(Dataset entries)
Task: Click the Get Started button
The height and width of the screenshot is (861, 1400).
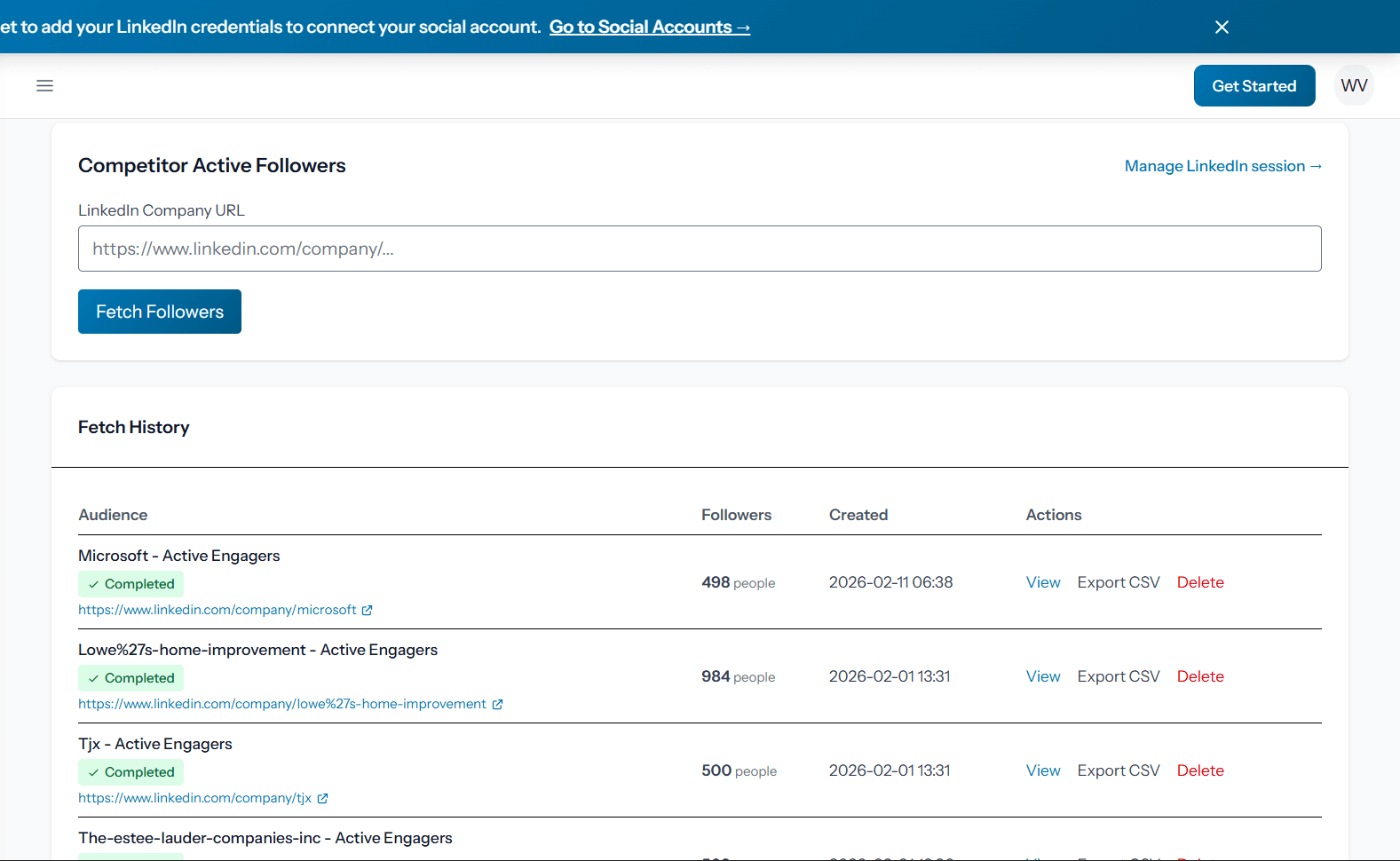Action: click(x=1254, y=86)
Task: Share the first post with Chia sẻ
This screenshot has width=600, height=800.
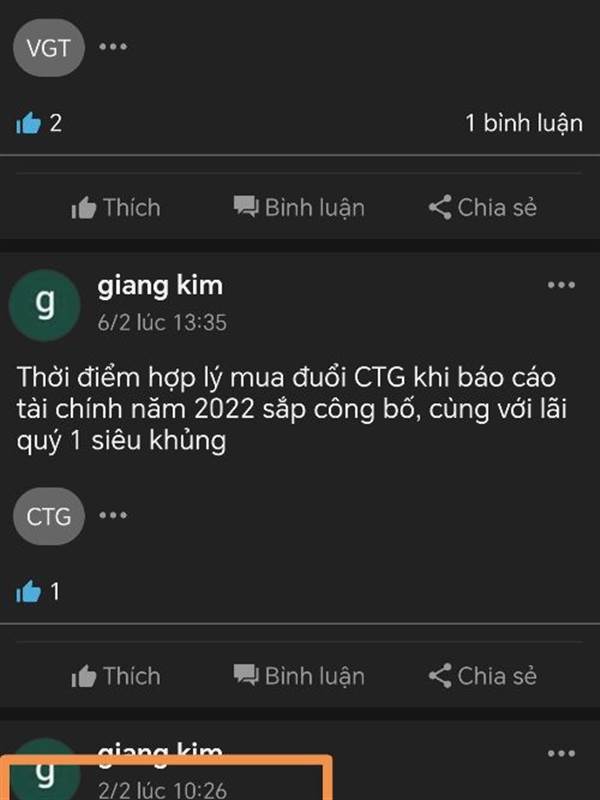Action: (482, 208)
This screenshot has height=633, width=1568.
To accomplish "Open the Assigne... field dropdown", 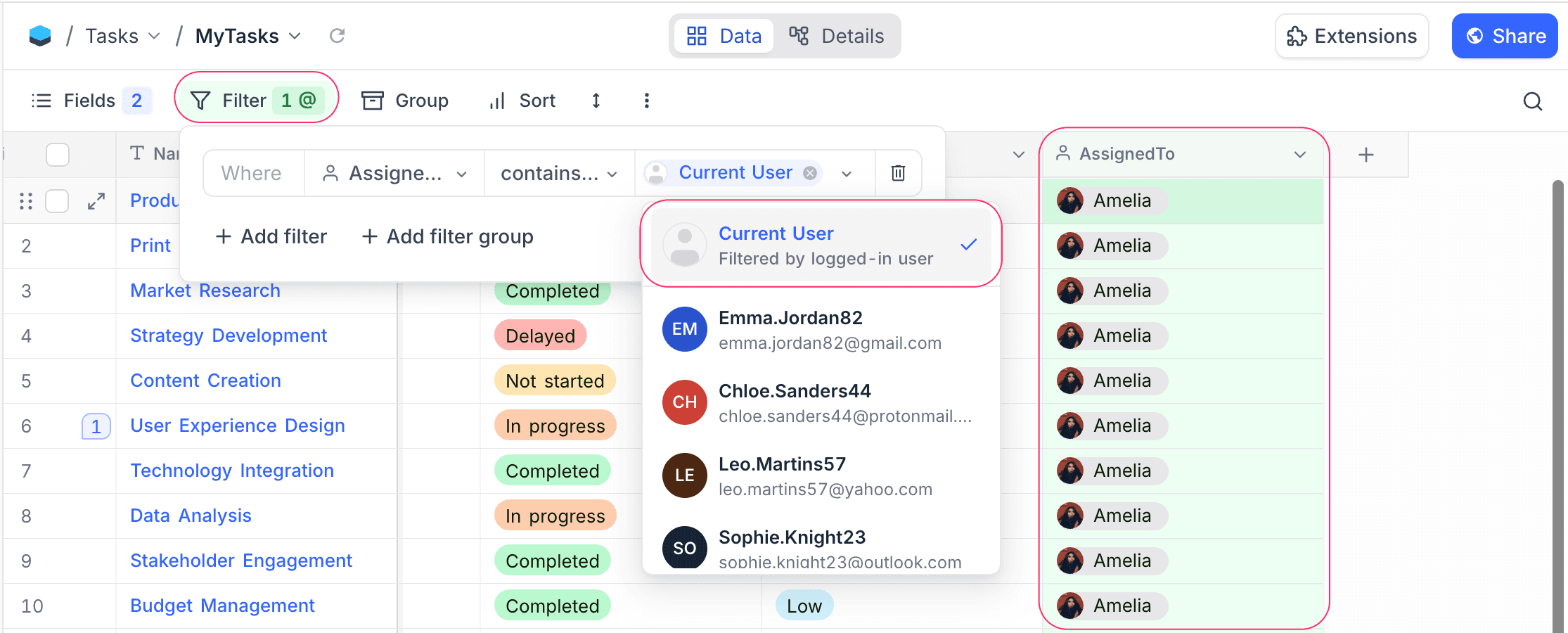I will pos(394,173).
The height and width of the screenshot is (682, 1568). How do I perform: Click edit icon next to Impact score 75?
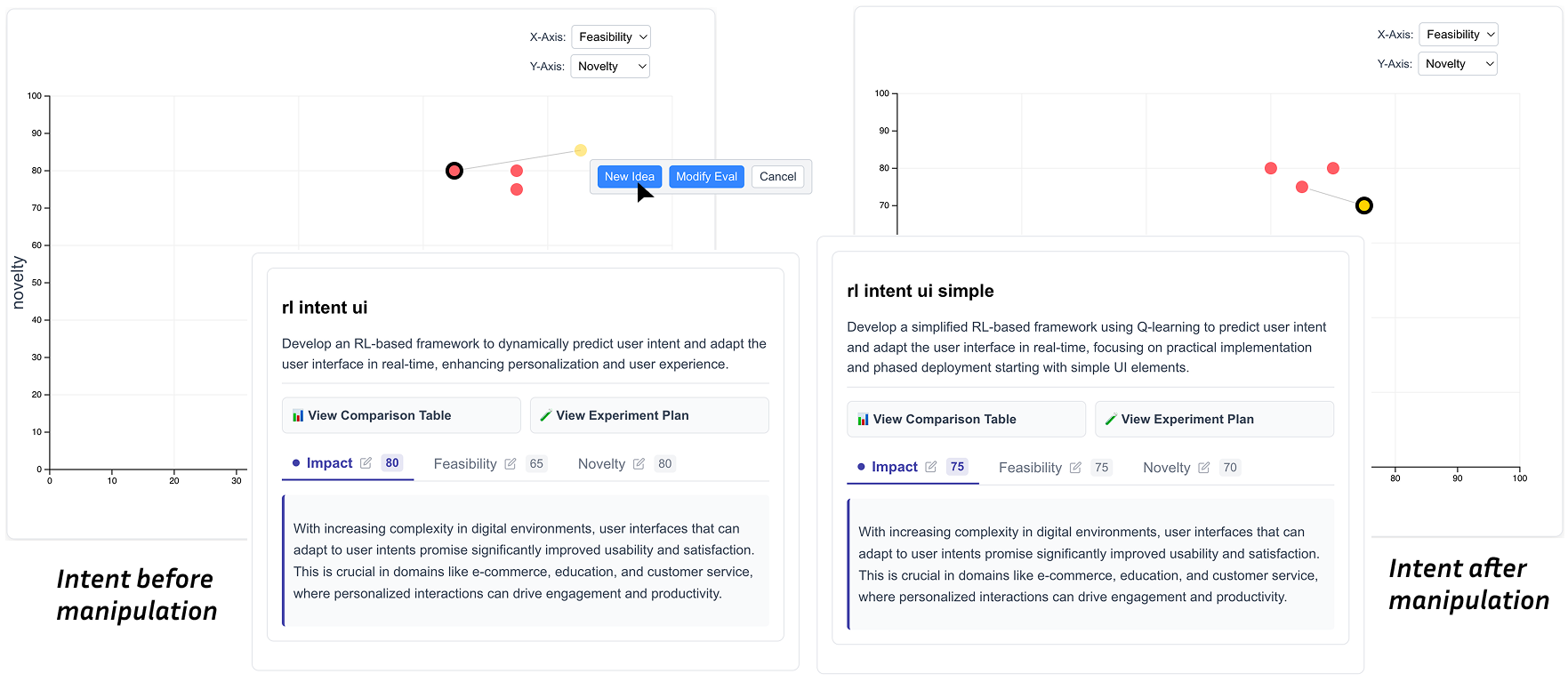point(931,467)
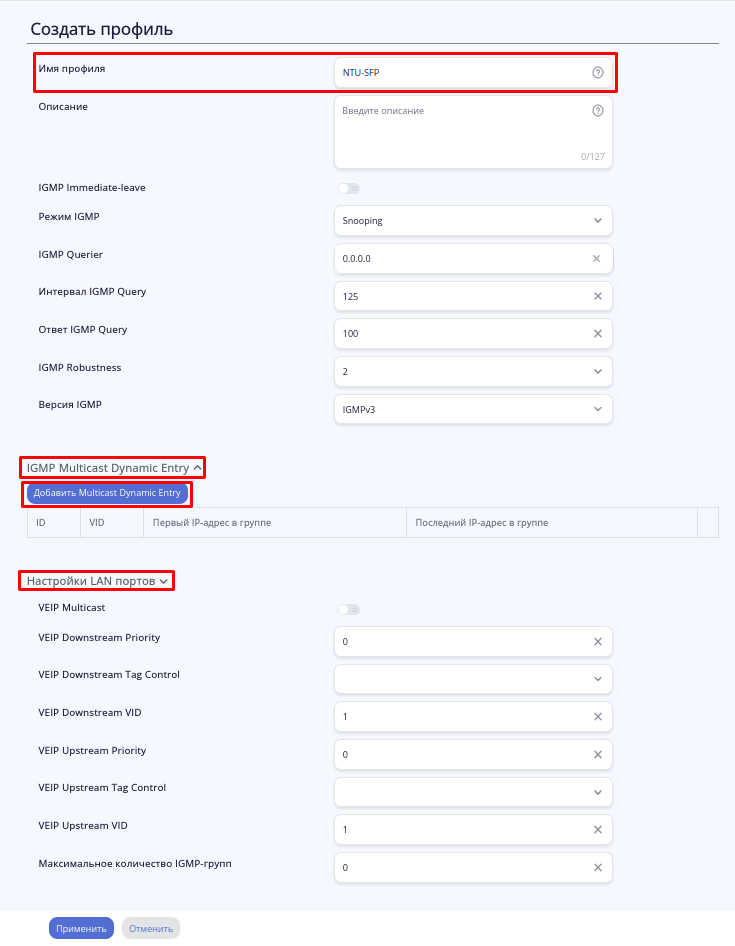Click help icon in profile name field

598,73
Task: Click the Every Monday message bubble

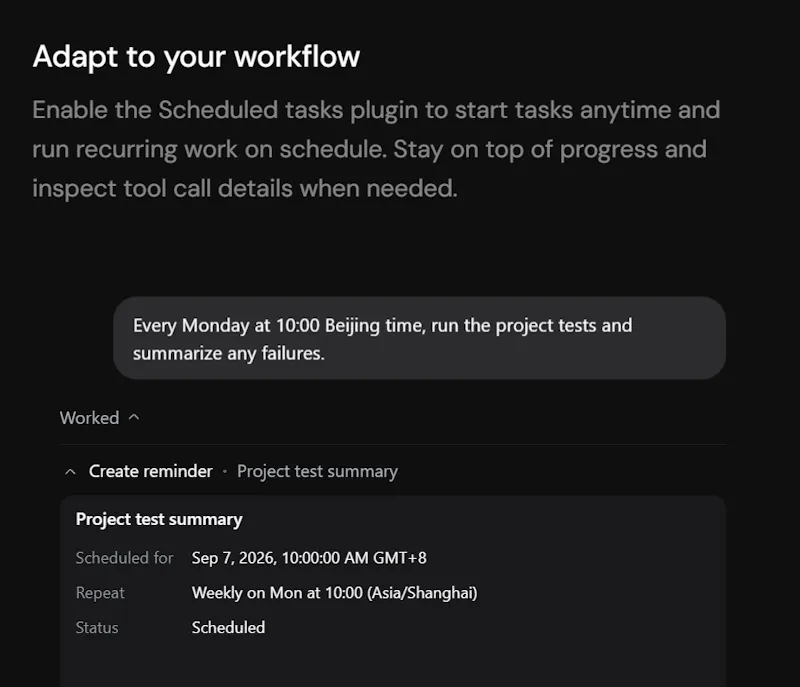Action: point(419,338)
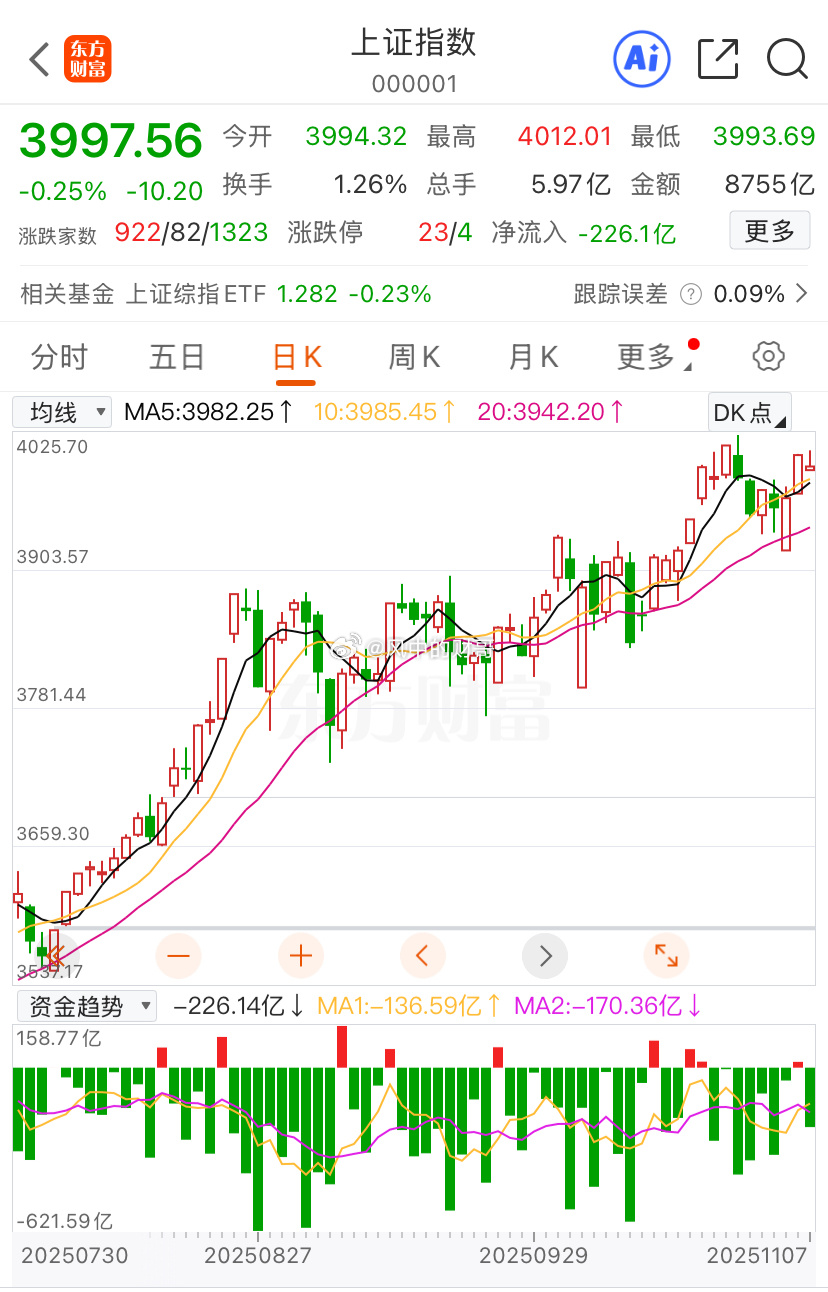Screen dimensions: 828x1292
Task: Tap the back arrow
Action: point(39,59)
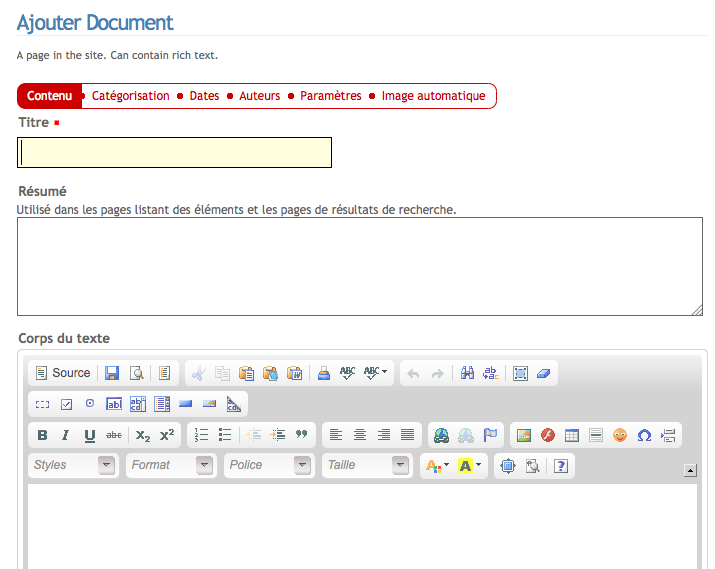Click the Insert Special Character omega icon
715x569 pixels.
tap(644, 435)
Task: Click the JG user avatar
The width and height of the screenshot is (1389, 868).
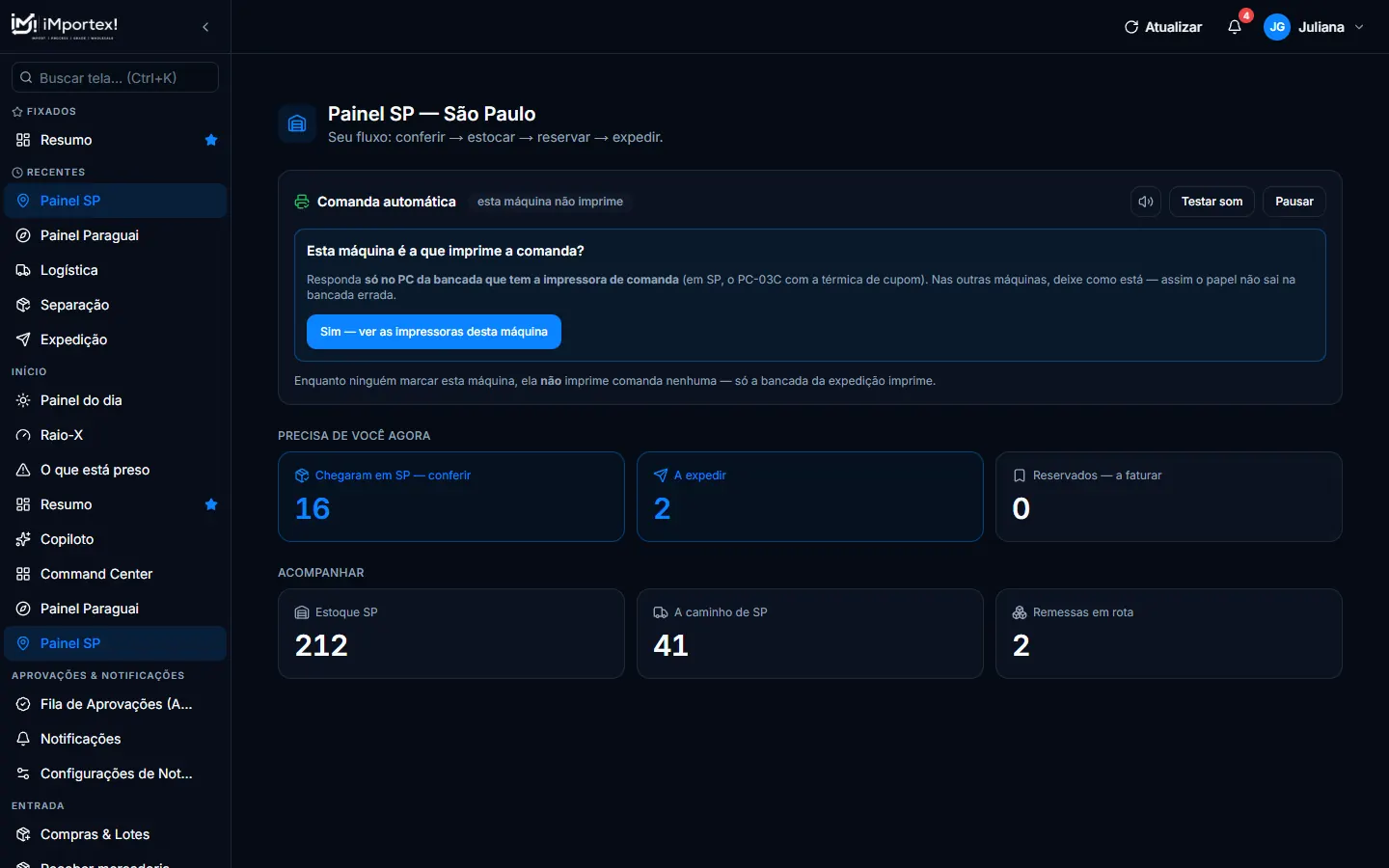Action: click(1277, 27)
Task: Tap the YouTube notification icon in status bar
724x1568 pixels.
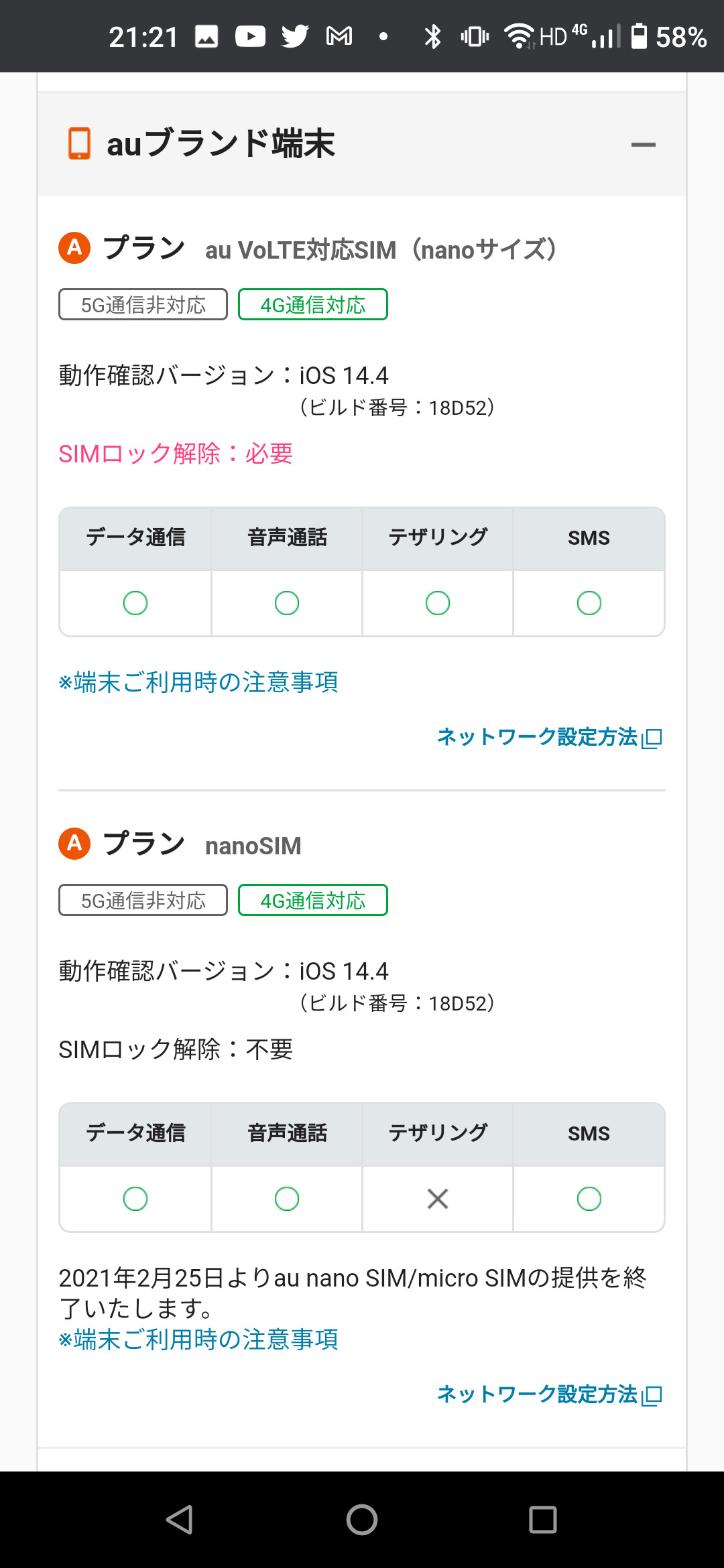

→ Exercise aim:
The copy should hold exactly the lines from the line containing "The height and width of the screenshot is (682, 1568)." through the last line of the records, both included, and no pictures or other lines.

→ Problem solution:
The height and width of the screenshot is (682, 1568). How do I perform: Click edit icon next to Impact score 75?
point(931,467)
Click help icon in profile name field

598,73
Task: Click the Every Monday message bubble

Action: point(419,338)
Screen dimensions: 828x1292
Task: Tap the back arrow
Action: point(39,59)
Click the Insert Special Character omega icon
715x569 pixels.
tap(644, 435)
Task: Click the JG user avatar
The width and height of the screenshot is (1389, 868).
Action: click(1277, 27)
Task: Tap the YouTube notification icon in status bar
724x1568 pixels.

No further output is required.